Thursday, December 24, 2015

The Children of Henry VIII

17070342

Rating: 4 Stars

Review:

When I first saw this slim volume at Half-Price Books (albeit a brand new copy - pay attention to those letters on the stickers, people! There are far more new books for sale in the shop than you might realize!), I knew chances were good that it would not be any new information. But who am I to resist a book about one of the most dysfunctional families in history?

I always feel a bit bad for Henry Fitzroy - while we see Henry VIII, Mary I, Elizabeth I, and Edward VI there on the cover together, poor Fitzroy is relegated to smaller portrait on the back cover, At least he is mentioned however, and significant space is dedicated to him within the text, especially before the arrival of Elizabeth.

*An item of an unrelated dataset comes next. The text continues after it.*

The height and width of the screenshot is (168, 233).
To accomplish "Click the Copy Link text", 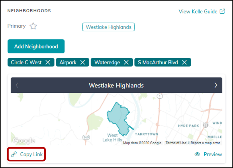I will tap(31, 154).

Once again, Anne was up to her old tricks and did all she could supposedly to ensure that Fitzroy was on the back-burner.

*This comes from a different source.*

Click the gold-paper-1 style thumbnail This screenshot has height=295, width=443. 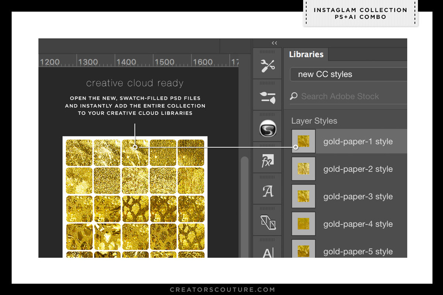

This brings me to a point I would like to address in regards to Henry's illegitimate children, however. There's always been speculation that Mary Boleyn's son and daughter were Henry's and not her husband's, as the timeline is murky about when she was actually Henry's mistress. However, given his lack of heirs - or male heirs - I'd have thought the time would come that, were they his children, or the son at least (also named Henry) then the old grouch would have acknowledge them, Maybe I am wrong, but I do doubt they were his children and given what we know now medically, I am pretty sure these four are his only surviving children. It makes little sense that he would acknowledge one illegitimate child but not any others,

Anyway, on to the book. John Guy is an author that I really like, for the most part. Here he has presented a lot of information in a small space, but does not skimp on the details. he also offers a plethora of notes and references to aid the reader in seeking more information. The inclusion of the Tudor, Howard, and Boleyn family trees was useful as well and would be an asset to those very new to Tudor history. I myself still mix these people up and I have read quite a fair bit of text about the dynasty in the last few years. Still, it is a handy reference to have.

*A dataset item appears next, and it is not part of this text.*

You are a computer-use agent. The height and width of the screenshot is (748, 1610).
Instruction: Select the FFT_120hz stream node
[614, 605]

My only complaint is what it often is - lack of photos. However, this time that can attributed to the fact that this is such a short text. Not to mention the fact that even portraits available that we think might be of certain people from the period can often turn out to be misidentified.

Overall I would say that if you already know quite a bit about the Tudors, you can pass on this one. If you are still new to the dynasty then I would certainly say have at it, you will learn quite a bit about these poor children who, unsurprisingly, grew up to be very dysfunctional adults (or at least dysfunctional teenagers, in the case.of Edward, who died at 16 or 17, depending on who you ask).